Roman | Ian Rankin: Mädchengrab
John Rebus ist wieder da. Zwar schafft es Ian Rankins in die Jahre gekommener Serienheld nicht wieder an seinen alten Arbeitsplatz – doch mitverantwortlich für die Aufklärung so genannter »cold cases« kann der unkonventionelle Rentner aus Edinburgh schnell beweisen, dass die neue Generation zwar fixer mit der Maus ist, Intuition und Einfühlungsgabe aber noch lange nicht ausgedient haben. Mädchengrab – gelesen von DIETMAR JACOBSEN
Vier junge Mädchen werden vermisst. Und jede von ihnen wurde zuletzt an der Autobahn 9 gesehen. Weil John Rebus, Ex-DI der Edinburgher Polizei, nicht mehr im aktiven Dienst ist, sondern sich in einer kleinen, von staatlichen Sparzwängen ständig in ihrer Existenz bedrohten Abteilung zur Aufklärung bereits zu den Akten gelegter Fälle ein Zubrot zur Rente verdient, sollte er sich eigentlich nur mit dem Schicksal von drei seit Jahren Verschwundenen beschäftigen. Doch plötzlich kommt ein brandaktueller Fall dazu. Und Rebus ist wieder im Geschäft, das er auf seine gewohnte Weise und Seite an Seite mit seiner einstigen Musterschülerin Siobhan Clarke erledigt, der nun die neue Aufgabe zukommt, ihren widerspenstigen Ex-Chef etwas einzubremsen.
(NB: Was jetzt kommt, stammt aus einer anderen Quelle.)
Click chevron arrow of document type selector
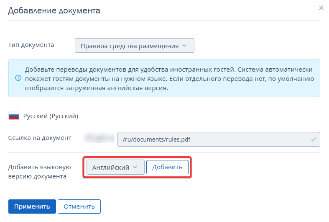329x222 pixels. coord(184,46)
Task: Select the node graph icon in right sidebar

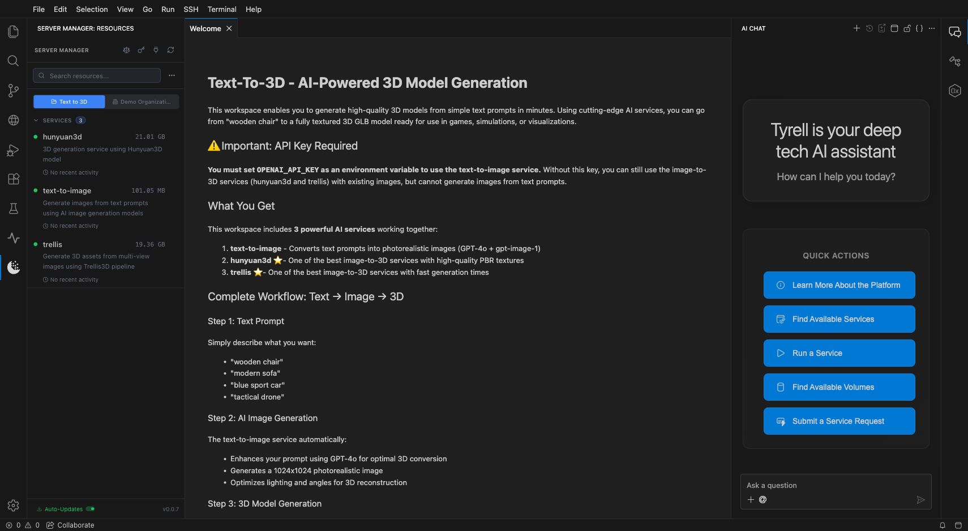Action: 955,61
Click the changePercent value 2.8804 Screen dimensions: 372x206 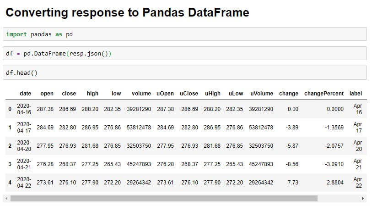pos(335,183)
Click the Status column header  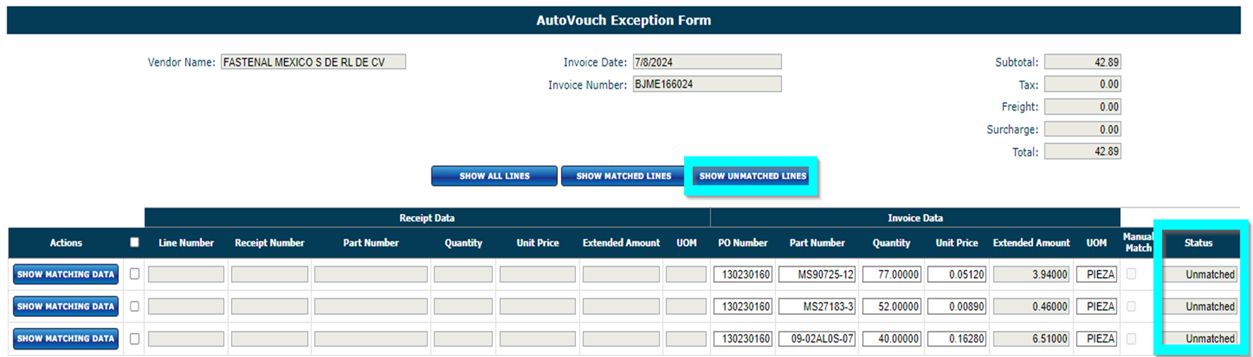(1198, 243)
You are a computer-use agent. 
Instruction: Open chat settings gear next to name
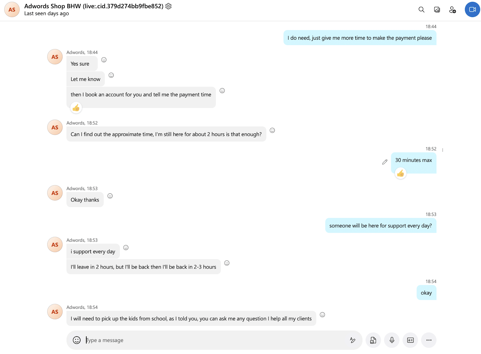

Den Leser freut’s. Denn Rankins Held war immer einer, dessen Eigenwilligkeit man zu schätzen wusste über zwei Jahrzehnte hinweg. Kein Wunder also, dass er so, wie er 2007 gegangen ist, nun auch wiederkehrt: autoritätsresistent, dickköpfig, intelligent und unberechenbar. Dass ihn jede einzelne dieser Eigenschaften – und schon gar alle vier zusammen – nicht zu einem jener Teamplayer machen, wie die moderne Polizeiarbeit sie zu erfordern scheint, stört ihn wenig. Und mit galligem Humor reagiert der Dino auch auf die Tatsache, dass seine Kontakte zur Edinburgher Unterwelt ihn ins Visier der Internen Ermittlung bringen. Rebus ist eben Rebus.
Verbrechen an der A 9
Übrigens werden aus den vier Vermissten im Laufe der Ermittlungen erst drei, weil Rebus`feines Gespür ihn zu einer Frau führt, die sich seit Jahren unter falschen Identitäten versteckt hält, und dann fünf, da die Umstände der Tat, nachdem sie öffentlich wurden, zwei weitere Verbrechen offenbaren. Und weil er hartnäckig die in den entlegenen und menschenleeren Norden Schottlands führenden Straßen rund um die A 9 auf und ab fährt, steht Rebus eines Tages auch als einer der Ersten vor den verscharrten Leichen der vermissten Mädchen.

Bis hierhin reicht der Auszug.